Les remarques d’Escher nous indiquent clairement que sa perception de la nature en Italie – la vraie réalité – et la façon dont il la voit pour ses œuvres ultérieures ne sont pas si éloignées qu’on ne le pense généralement. Escher dit, en 1963 :

« L’élément d’énigme sur lequel il (M.C.E.) souhaite attirer l’attention doit être enveloppé, voilé par un lieu commun, familier de tous, une évidence de tous les jours. Cet environnement réaliste et plausible pour tout observateur superficiel est essentiel pour apporter l’élément de choc désiré ».

À partir de sa vision, Escher emploie des éléments stylistiques qu’il étudie depuis l’Italie, comme la double ligne de perspective, le pavage ou la réflexion unique. Ces œuvres ultérieures comprennent Métamorphose, qui peut également être vue comme un dérivé de pavage, l’idée de mouvement éternel ou de cycle et la quête d’Escher de représenter l’infinité. C’est ainsi qu’émerge graduellement l’autre monde de M.C. Escher dans lequel des choses impossibles semblent être devenues possibles.

Célébrité

En 1951, le magazine professionnel américain The Studio écrit à propos de son travail. Ensuite, les deux magazines internationaux d’intérêt général Time et Life, couvrent l’œuvre d’Escher. Cela crée un véritable engouement en Amérique. Escher reçoit alors, pendant des mois, des demandes de nouvelles gravures. Jour et Nuit connaît un succès remarquable. Escher se plaindra plus tard d’avoir dû en graver plus de 600 copies. En 1961, E.H. Gombrich écrit à propos du travail d’Escher dans le Saturday Evening Post.

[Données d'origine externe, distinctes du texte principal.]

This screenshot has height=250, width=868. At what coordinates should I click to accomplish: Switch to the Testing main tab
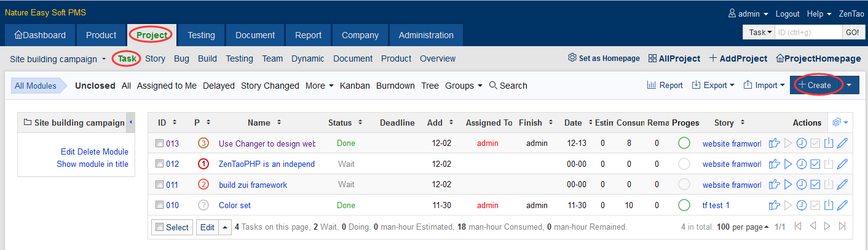coord(201,35)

Escher expose alors au musée d’art moderne Stedelijk d’Amsterdam (dans le cadre d’une conférence internationale de mathématiques), en Amérique et en Grande-Bretagne. Finalement, la première exposition rétrospective sur les travaux d’Escher a lieu en 1968 au musée du conseil de La Haye, à l’occasion de son 70e anniversaire. M.C. Escher est fait chevalier en 1955 puis il reçoit, en 1965, la récompense de la culture de la ville d’Hilversum, avant de recevoir un honneur royal en 1967.

Mort

La santé de M.C. Escher n’a jamais été bonne et ce depuis son enfance. Ses dernières années sont marquées par deux opérations sérieuses à l’hôpital. Escher réalise sa dernière xylographie en 1969 : Serpents. Après cela, il continue à imprimer d’anciennes œuvres, mais il n’en crée pas de nouvelles.
M.C. Escher meurt le 27 mars 1972 à l’hôpital Diakonessehuis d’Hilversum.